Ninguna de las más de 200 per­sonas que lograron meterse a la función pública fue a través de concursos públicos. Sobre el punto, el presidente de la Cámara de Diputados había explicado en su oportunidad que todas las incorporaciones fueron por pedidos de los legis­ladores de diferentes partidos políticos. Los pedidos fueron ágilmente canalizados a tra­vés de la dirección financiera de Toribio Morel.

Clan Buzarquis, entre los favoritos

Los hermanos Buzarquis Cáceres: Antonio, Víctor, Salyn y Jamyl.
Los hermanos Buzarquis Cáceres: Antonio, Víctor, Salyn y Jamyl.

Entre las decenas de casos de aumentazos y privilegios otorgados a funcionarios de la Cámara de Diputados durante la actual gestión, resaltan como favoritos fun­cionarios vinculados al clan Buzarquis.

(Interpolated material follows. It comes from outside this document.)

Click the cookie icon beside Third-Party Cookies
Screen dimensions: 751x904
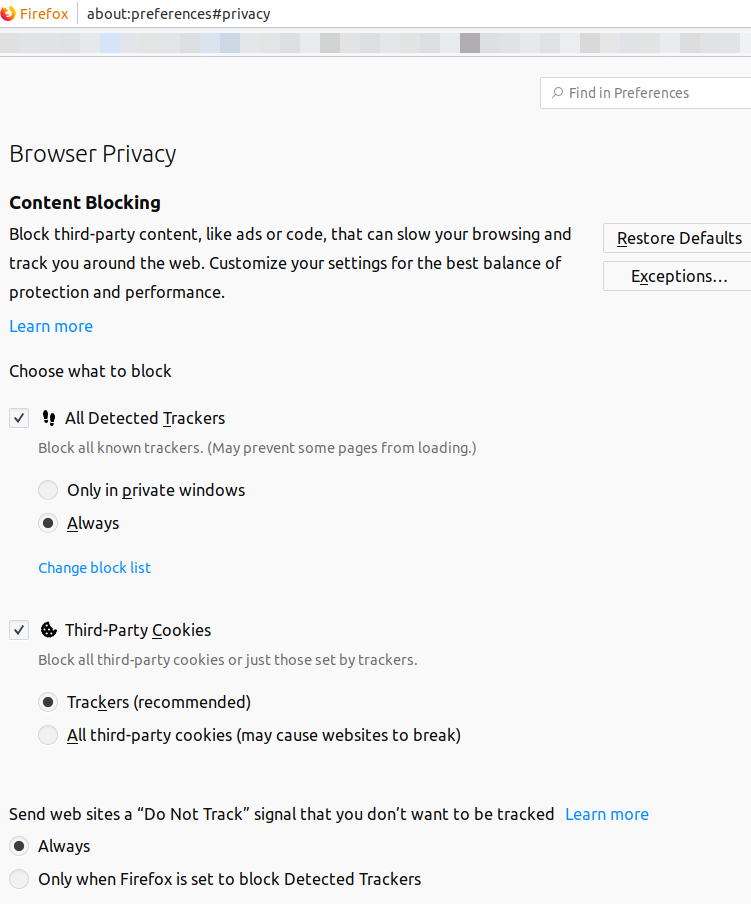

El senador Enrique Salyn y el diputado Enrique Anto­nio tienen en la función pública a una gran cantidad de familiares, operadores y allegados bien acomodados durante los últimos años.

Es así que los casos que sobresalen entre los “fanáti­cos” del clan son los de Rod­ney Zorrilla Ortiz y Nadia Beatriz Medina López, ambos funcionarios de la Cámara Baja.

Zorrilla logró incrementar su salario de G. 5.700.000 a G. 13.529.000 gracias a la influencia de Antonio Buzar­quis, quien en el momento de la repartija era aliado polí­tico del actual presidente de la cámara, Miguel Cuevas.

Nadia Medina, por su parte, consiguió también bajo la presidencia de Cuevas, en la dirección de Gestión de Pro­cesos, llegar a un salario de casi G. 18 millones, todo esto con un título de química far­macéutica que nada tiene que ver con la tarea legislativa.

En cuanto a los familiares, los hermanos de los geme­los, Víctor y Jamyl Buzar­quis, consiguieron aumen­tos salariales y el traslado desde la Cámara de Dipu­tados, donde son funcio­narios nombrados, hasta la Gobernación de Caaguazú, departamento del cual son oriundos y donde pueden estar cerca de sus familias, demostrando el buen rela­cionamiento con la admi­nistración de turno que les habilitó la mudanza.

En declaraciones realizadas ante medios de prensa, el senador Enrique Salyn ase­guró que no es cierto que él haya influenciado u obrado de alguna manera para que sus allegados, compañeros políticos y familiares ingre­sen a la función pública.